O plano foi discutido durante o dia entre o Exército e lideranças da oposição e religiosas.
====Reforços do Exército====
Milhares de pessoas ocupavam cada centímetro da Praça Tahrir, no Cairo, exigindo a saída de Mursi. A tensão era grande, já que partidários do presidente também se manifestavam. Desde 26 de junho a violência nos choques entre os dois grupos já deixou 47 mortos e centenas de feridos.
Blindados foram posicionados na capital, bloqueando as vias que levavam às manifestações pró-Mursi.
Antes do anúncio do Exército, fontes da segurança afirmaram que Mursi e vários dirigentes da Irmandade Muçulmana tinham sido proibidos de deixar o Egito.
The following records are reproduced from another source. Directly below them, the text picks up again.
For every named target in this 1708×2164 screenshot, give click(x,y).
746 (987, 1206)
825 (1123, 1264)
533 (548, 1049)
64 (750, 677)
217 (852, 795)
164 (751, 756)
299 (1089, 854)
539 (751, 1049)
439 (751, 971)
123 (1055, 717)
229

Entre eles estava o Guia Supremo do poderoso movimento, Mohammed Badie, e seu "número 2", Khairat al-Chater.
No momento em que expirava o ultimato, o presidente egípcio convocou a formação de um "governo de coalizão e consenso" a fim de organizar as próximas eleições legislativas.
Terça-feira à noite, ele havia rejeitado do ultimato e afirmado que não se curvaria a nenhuma imposição, ressaltando a sua legitimidade adquirida por meio de uma eleição democrática.
Os Estados Unidos manifestaram nesta quarta a sua preocupação com a crise no Egito e consideraram que o discurso do presidente egípcio não tinha dado "sinais significativos" para resolver a crise em seu país.
Enquanto o Ministério do Interior egípcio advertiu que responderia firmemente a qualquer tipo de violência, em um comunicado emitido duas horas antes da expiração do ultimato imposto ao presidente, o Exército reforçou a segurança nos arredores dos prédios oficiais e pediu aos funcionários administrativos da televisão estatal que deixassem seus escritórios.
====;Mursi foi traído;====
Um grande número de egípcios protestava diante do ministério, agitando bandeiras e cantando "Egito, Egito" ou "Saia".
"Espero apenas uma coisa, que Mursi saia", afirmou Abdel Khalek Abdo, um agricultor de 56 anos vindo do delta do Nilo.
Na emblemática Praça Tahrir, dezenas de milhares de manifestantes que exigiam a renúncia do presidente ocupavam cada centímetro do local.
"Repetiu pelo menos mil vezes a palavra legitimidade, como se nós não existíssemos. A legitimidade depende do povo, que hoje protesta em todos os lados contra ele", disse Ruaya, uma manifestante de 19 anos que usava o véu islâmico.
Em outras partes do país, milhares de partidários de Mursi permaneciam reunidos na Praça Rabaa al-Adauiya, na periferia de Nasr City. "Mursi foi traído, é um golpe de Estado contra um presidente eleito", disse um deles.